Work to be completed: Please give the records from the line containing "is (768, 1024)." through the final line as a JSON list of strings, one string per line, with blank lines skipped. Leave the pictures out.
# # # # #
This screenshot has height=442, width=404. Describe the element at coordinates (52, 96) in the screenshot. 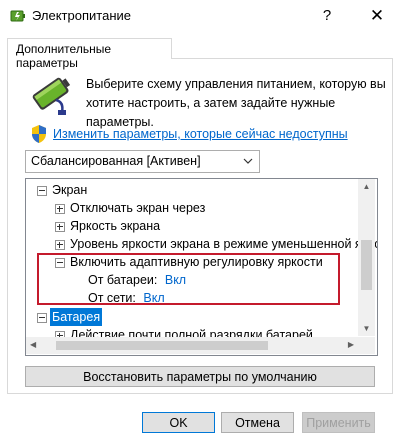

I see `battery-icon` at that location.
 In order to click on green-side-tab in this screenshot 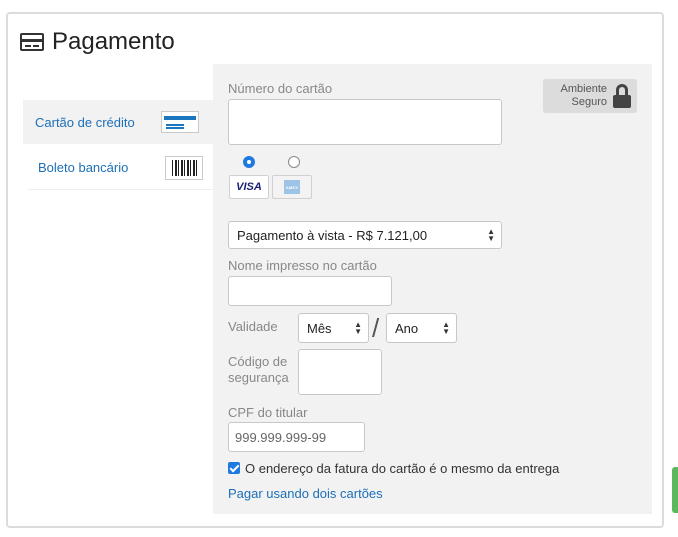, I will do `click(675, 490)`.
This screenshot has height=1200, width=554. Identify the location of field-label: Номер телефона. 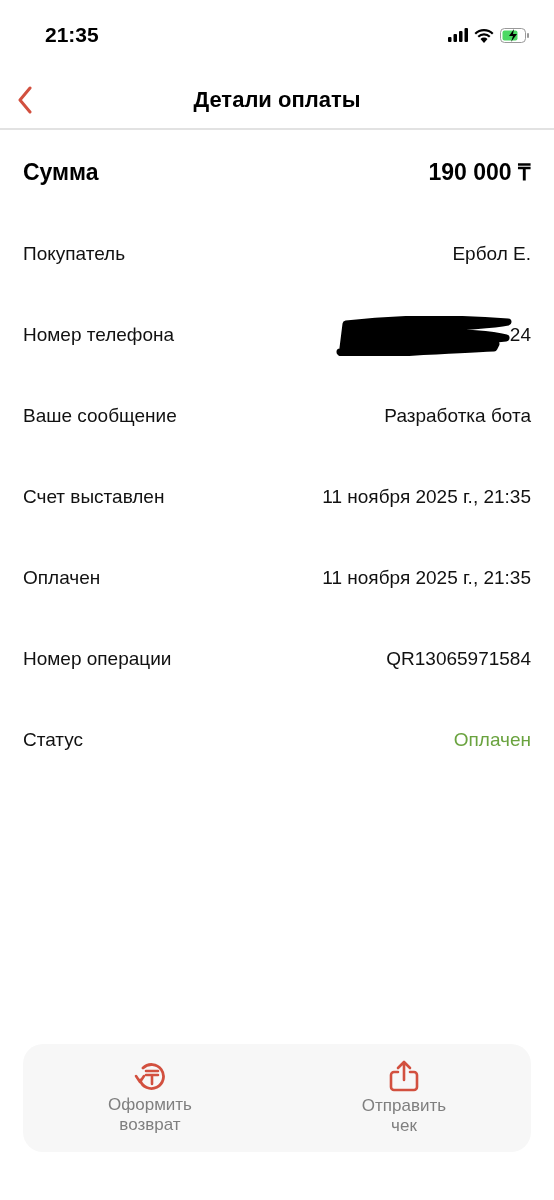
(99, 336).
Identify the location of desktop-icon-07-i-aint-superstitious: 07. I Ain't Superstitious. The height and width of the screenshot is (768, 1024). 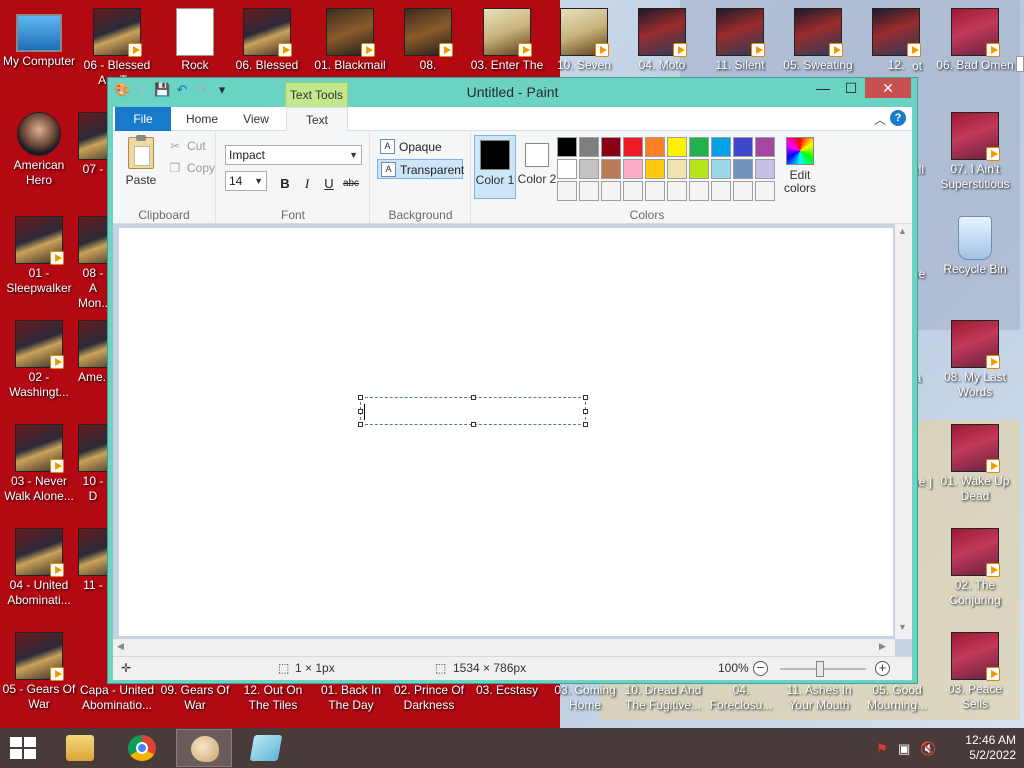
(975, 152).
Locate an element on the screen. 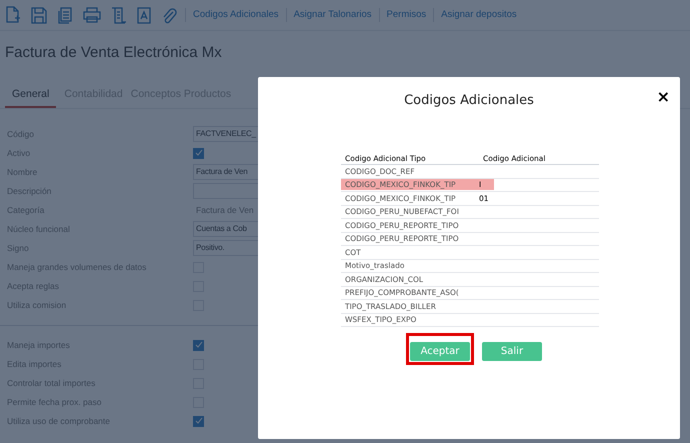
# # # # #
Expected answer:
[
  "Identify the location of desktop-icon-07-i-aint-superstitious: 07. I Ain't Superstitious. The height and width of the screenshot is (768, 1024). ",
  "(975, 152).",
  "Locate an element on the screen. "
]